INTERVIEW: Green Lantern Director Learns CGI On The Job

Shooting live action stunts and visual effects is second nature to Campbell, but for GREEN LANTERN, the New Zealander had to learn CGI technology and shoot the majority of the film on a blue screen. Martin Campbell is best known for action films including reviving the James Bond franchise with Casino Royale starring Daniel Craig.  He also helmed many action-adventure films such as The Mask of Zorro (1998) with Antonio Banderas and it's 2005 sequel Legend of Zorro, Vertical Limit (Chris O'Donnell), and the Pierce Brosnan Bond film Goldeneye (1995).  

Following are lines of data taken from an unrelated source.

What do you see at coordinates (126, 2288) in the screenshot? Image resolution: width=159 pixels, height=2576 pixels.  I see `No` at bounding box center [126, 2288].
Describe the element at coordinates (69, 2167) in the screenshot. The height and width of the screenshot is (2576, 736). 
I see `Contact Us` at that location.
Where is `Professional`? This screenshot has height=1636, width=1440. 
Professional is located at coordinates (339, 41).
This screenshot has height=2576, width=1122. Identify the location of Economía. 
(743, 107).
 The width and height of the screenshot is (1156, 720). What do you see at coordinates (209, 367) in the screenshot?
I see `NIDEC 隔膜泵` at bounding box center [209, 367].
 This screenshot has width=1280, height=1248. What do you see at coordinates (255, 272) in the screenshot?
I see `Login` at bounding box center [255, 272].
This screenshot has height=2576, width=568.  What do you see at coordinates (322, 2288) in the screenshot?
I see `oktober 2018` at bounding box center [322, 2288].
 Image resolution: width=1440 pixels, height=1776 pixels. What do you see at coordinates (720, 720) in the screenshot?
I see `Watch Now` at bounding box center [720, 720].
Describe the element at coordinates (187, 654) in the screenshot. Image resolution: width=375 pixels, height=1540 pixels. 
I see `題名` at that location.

To film the universe of the Green Lantern Corps and Green Lantern's super powers, Ryan Reynolds and Mark Strong acted opposite a blue screen. The galaxy and Planet Oa would later be added in with computer graphics.  Parallax, one of the villains of GREEN LANTERN, was created entirely in digital during post production.  A blue screen instead of the usual green screen was used for obvious reasons -- the primary color for the hero is green. In order to factor out the background from the actor in post production, the background must be a different color.

CineMovie recently asked Martin Campbell during a press conference in Beverly Hills, how he approached the new technology and what surprised him the most about it.

"You learn an awful lot technically.  I've never done it so the only way to learn it is to do it. You can't read about it. You can't be told about it. Point is you have to do it."

Cambpell may have learned all about CGI on the job, but he did bring his knowledge of live action stunts to the blue screen production and treated the action scenes similar to his previous work.

"From the technical point of view, it's a learning curve but really the same rules apply in terms of action, in terms of how you stage the scene, and so forth. To be honest it's very similar."
Ryan Reynolds and Martin Campbell on the set of GREEN LANTERN

Campbell didn't take it easy on his star Ryan Reynolds on the make believe set, bringing real-life elements to the action scenes.

"Certainly in staging the action, we wanted to action to be tough and hard.  We certainly didn't want Green Lantern to get up having been slung against the wall at a 100 miles an hour just to shake his head and go back into the fight. He does get pushed around and beaten up a little bit and really has to feel the pain as it were.  In a lot of respects, its very similar to doing Bond or any other action film."

Ryan Reynolds can attest to Campbell's "tough and hard" methods on set with a shoulder dislocation to prove it. For Ryan, GREEN LANTERN was also his first film which required "so much post-production."   

For Martin Campbell, the hands-on experience with CGI proved the best learning ground. 

GREEN LANTERN is now playing in movie theaters nationwide.